EXERCISE INSTRUCTIONS: In all of the rows below, replace "GUI agent" with "screen assistant" and reproduce the lines with everything else kept the same.
═════ DATA FOR THIS EXERCISE
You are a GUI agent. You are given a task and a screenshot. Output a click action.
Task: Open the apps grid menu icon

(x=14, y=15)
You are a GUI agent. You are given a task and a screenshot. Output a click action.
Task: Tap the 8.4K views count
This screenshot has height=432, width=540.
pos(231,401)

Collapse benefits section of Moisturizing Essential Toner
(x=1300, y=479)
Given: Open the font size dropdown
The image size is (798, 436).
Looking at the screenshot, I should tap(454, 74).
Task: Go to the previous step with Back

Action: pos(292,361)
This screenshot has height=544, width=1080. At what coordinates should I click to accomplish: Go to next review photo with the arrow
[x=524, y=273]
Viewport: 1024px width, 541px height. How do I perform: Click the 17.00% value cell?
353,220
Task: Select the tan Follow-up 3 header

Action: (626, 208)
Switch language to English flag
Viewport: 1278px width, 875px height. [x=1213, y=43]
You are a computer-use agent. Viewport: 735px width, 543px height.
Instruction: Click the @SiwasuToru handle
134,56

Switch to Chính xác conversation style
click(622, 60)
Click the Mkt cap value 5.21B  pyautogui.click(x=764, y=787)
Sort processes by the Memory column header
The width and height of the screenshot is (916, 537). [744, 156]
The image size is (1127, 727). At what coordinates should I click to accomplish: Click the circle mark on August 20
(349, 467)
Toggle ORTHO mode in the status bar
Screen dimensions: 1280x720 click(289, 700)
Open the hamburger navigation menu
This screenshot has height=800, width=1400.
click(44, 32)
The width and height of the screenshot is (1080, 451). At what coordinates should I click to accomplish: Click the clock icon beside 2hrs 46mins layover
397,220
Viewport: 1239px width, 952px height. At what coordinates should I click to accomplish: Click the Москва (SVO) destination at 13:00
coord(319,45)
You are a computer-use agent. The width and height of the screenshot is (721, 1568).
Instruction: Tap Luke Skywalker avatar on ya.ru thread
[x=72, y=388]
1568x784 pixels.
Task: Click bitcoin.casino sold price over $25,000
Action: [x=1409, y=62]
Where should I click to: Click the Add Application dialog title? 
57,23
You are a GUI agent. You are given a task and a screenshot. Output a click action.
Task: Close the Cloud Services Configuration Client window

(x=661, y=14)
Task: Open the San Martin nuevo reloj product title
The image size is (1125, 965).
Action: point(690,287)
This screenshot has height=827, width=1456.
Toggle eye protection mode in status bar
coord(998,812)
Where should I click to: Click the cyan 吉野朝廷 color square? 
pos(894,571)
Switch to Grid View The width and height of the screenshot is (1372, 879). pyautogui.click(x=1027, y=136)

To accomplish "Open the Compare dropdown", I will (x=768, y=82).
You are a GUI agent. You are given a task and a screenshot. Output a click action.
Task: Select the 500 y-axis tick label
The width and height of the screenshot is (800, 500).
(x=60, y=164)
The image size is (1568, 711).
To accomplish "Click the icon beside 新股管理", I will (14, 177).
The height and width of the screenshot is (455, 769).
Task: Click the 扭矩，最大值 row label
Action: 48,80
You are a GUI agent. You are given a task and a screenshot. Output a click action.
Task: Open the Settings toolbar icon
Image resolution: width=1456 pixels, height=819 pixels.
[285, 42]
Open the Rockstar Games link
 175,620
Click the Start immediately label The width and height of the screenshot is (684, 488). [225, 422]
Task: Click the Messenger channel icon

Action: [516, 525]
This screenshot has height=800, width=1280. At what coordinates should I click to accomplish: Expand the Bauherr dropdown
══════════
SOLUTION FOR THIS EXERCISE:
You are a screen assistant. You are given a task and a screenshot. Output a click action.
Task: Open the apps grid menu icon

(x=14, y=15)
You are a screen assistant. You are given a task and a screenshot. Output a click action.
Task: Tap the 8.4K views count
This screenshot has height=432, width=540.
pos(231,401)

Collapse benefits section of Moisturizing Essential Toner
(x=1300, y=479)
Given: Open the font size dropdown
The image size is (798, 436).
Looking at the screenshot, I should tap(454, 74).
Task: Go to the previous step with Back

Action: pos(292,361)
This screenshot has height=544, width=1080. At what coordinates should I click to accomplish: Go to next review photo with the arrow
[x=524, y=273]
Viewport: 1024px width, 541px height. How do I perform: Click the 17.00% value cell?
353,220
Task: Select the tan Follow-up 3 header

Action: (626, 208)
Switch language to English flag
Viewport: 1278px width, 875px height. [x=1213, y=43]
You are a computer-use agent. Viewport: 735px width, 543px height.
Instruction: Click the @SiwasuToru handle
134,56

Switch to Chính xác conversation style
click(622, 60)
Click the Mkt cap value 5.21B  pyautogui.click(x=764, y=787)
Sort processes by the Memory column header
The width and height of the screenshot is (916, 537). [744, 156]
The image size is (1127, 727). At what coordinates should I click to accomplish: Click the circle mark on August 20
(349, 467)
Toggle ORTHO mode in the status bar
Screen dimensions: 1280x720 click(289, 700)
Open the hamburger navigation menu
This screenshot has height=800, width=1400.
click(44, 32)
The width and height of the screenshot is (1080, 451). At what coordinates should I click to accomplish: Click the clock icon beside 2hrs 46mins layover
397,220
Viewport: 1239px width, 952px height. At what coordinates should I click to accomplish: Click the Москва (SVO) destination at 13:00
coord(319,45)
You are a computer-use agent. The width and height of the screenshot is (721, 1568).
Instruction: Tap Luke Skywalker avatar on ya.ru thread
[x=72, y=388]
1568x784 pixels.
Task: Click bitcoin.casino sold price over $25,000
Action: [x=1409, y=62]
Where should I click to: Click the Add Application dialog title? 
57,23
You are a screen assistant. You are given a task and a screenshot. Output a click action.
Task: Close the Cloud Services Configuration Client window

(x=661, y=14)
Task: Open the San Martin nuevo reloj product title
The image size is (1125, 965).
Action: point(690,287)
This screenshot has height=827, width=1456.
Toggle eye protection mode in status bar
coord(998,812)
Where should I click to: Click the cyan 吉野朝廷 color square? 
pos(894,571)
Switch to Grid View The width and height of the screenshot is (1372, 879). pyautogui.click(x=1027, y=136)

To accomplish "Open the Compare dropdown", I will (x=768, y=82).
You are a screen assistant. You are given a task and a screenshot. Output a click action.
Task: Select the 500 y-axis tick label
The width and height of the screenshot is (800, 500).
(x=60, y=164)
The image size is (1568, 711).
To accomplish "Click the icon beside 新股管理", I will (14, 177).
The height and width of the screenshot is (455, 769).
Task: Click the 扭矩，最大值 row label
Action: 48,80
You are a screen assistant. You are given a task and a screenshot. Output a click action.
Task: Open the Settings toolbar icon
Image resolution: width=1456 pixels, height=819 pixels.
[285, 42]
Open the Rockstar Games link
 175,620
Click the Start immediately label The width and height of the screenshot is (684, 488). [225, 422]
Task: Click the Messenger channel icon

Action: [516, 525]
This screenshot has height=800, width=1280. At what coordinates should I click to accomplish: Expand the Bauherr dropdown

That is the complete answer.